Project Timeline: From receiving the data it will take approximately 3-4 months to complete the analysis, another 1 month to draft the manuscript, and then submission after this. This project is part of a larger project to assess CRP responses across a number of biologics and so it may be the case that the analysis on this YODA data is completed prior to the other data being available and the aim is to include all data in the same manuscript. All manuscripts will be shared with YODA at the time of submission.

Dissemination Plan: Posters at scientific meetings, will submit to the American College of Rheumatology annual scientific meeting and/or the European League against Rheumatism annual scientific meeting. Published in a peer reviewed scientific journal of high quality, depending on the final manuscript, the target journal will be Annals of the rheumatic diseases, Arthritis & Rheumatology, Arthritis Care & Research, Rheumatology (Oxford) or Arthritis Research & Therapy.

Bibliography:

1. Brown, M.A., et al., Evaluation of the effect of baseline MRI sacroiliitis and C reactive protein status on etanercept treatment response in non-radiographic axial spondyloarthritis: a post hoc analysis of the EMBARK study.
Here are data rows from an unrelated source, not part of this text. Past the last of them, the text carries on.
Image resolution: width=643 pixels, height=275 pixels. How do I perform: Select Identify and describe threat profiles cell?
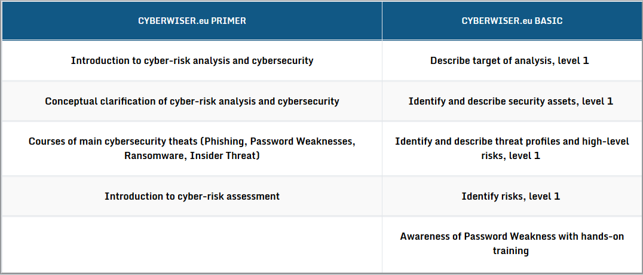coord(512,149)
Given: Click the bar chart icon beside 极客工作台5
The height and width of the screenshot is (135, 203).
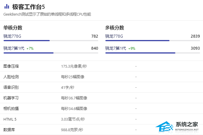Looking at the screenshot, I should pyautogui.click(x=7, y=6).
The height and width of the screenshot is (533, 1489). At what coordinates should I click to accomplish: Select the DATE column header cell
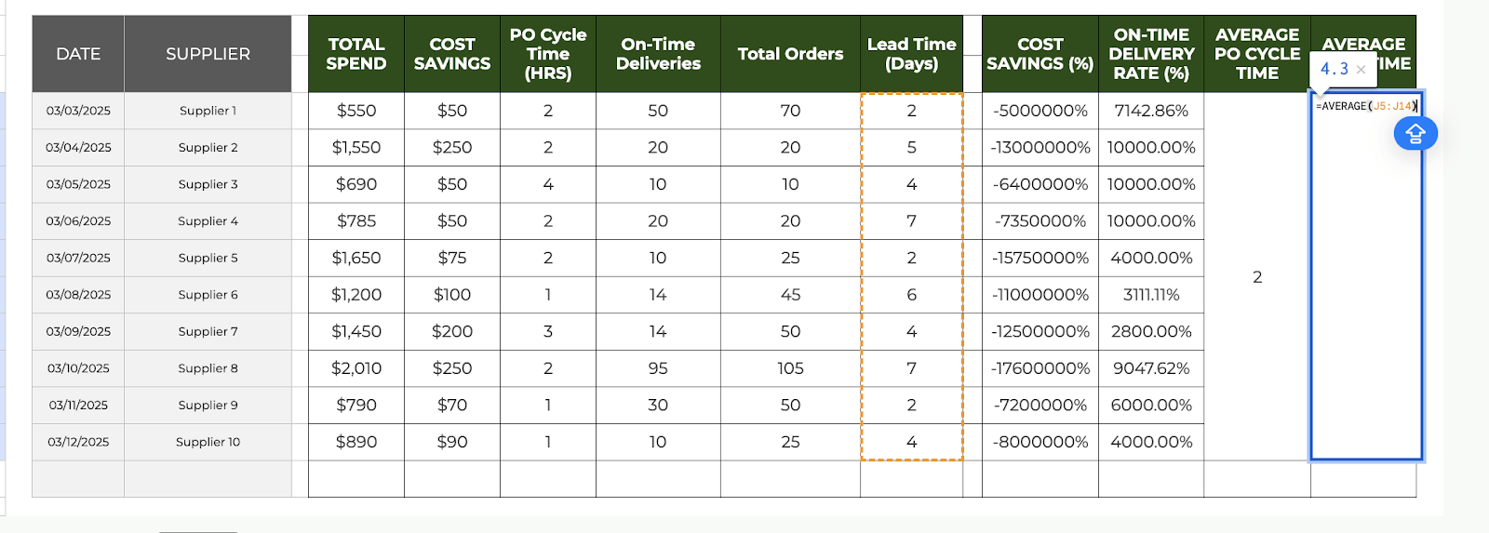coord(78,54)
Ann Rheum Dis, 2018. 77(7): p. 1091-1093.
2. Sieper, J., et al., A randomized, double-blind, placebo-controlled, sixteen-week study of subcutaneous golimumab in patients with active nonradiographic axial spondyloarthritis. Arthritis Rheumatol, 2015. 67(10): p. 2702-12.
3. Dougados, M., et al., Symptomatic efficacy of etanercept and its effects on objective signs of inflammation in early nonradiographic axial spondyloarthritis: a multicenter, randomized, double-blind, placebo-controlled trial. Arthritis Rheumatol, 2014. 66(8): p. 2091-102.
4. Sieper, J., et al., Efficacy and safety of adalimumab in patients with non-radiographic axial spondyloarthritis: results of a randomised placebo-controlled trial (ABILITY-1). Ann Rheum Dis, 2013. 72(6): p. 815-22.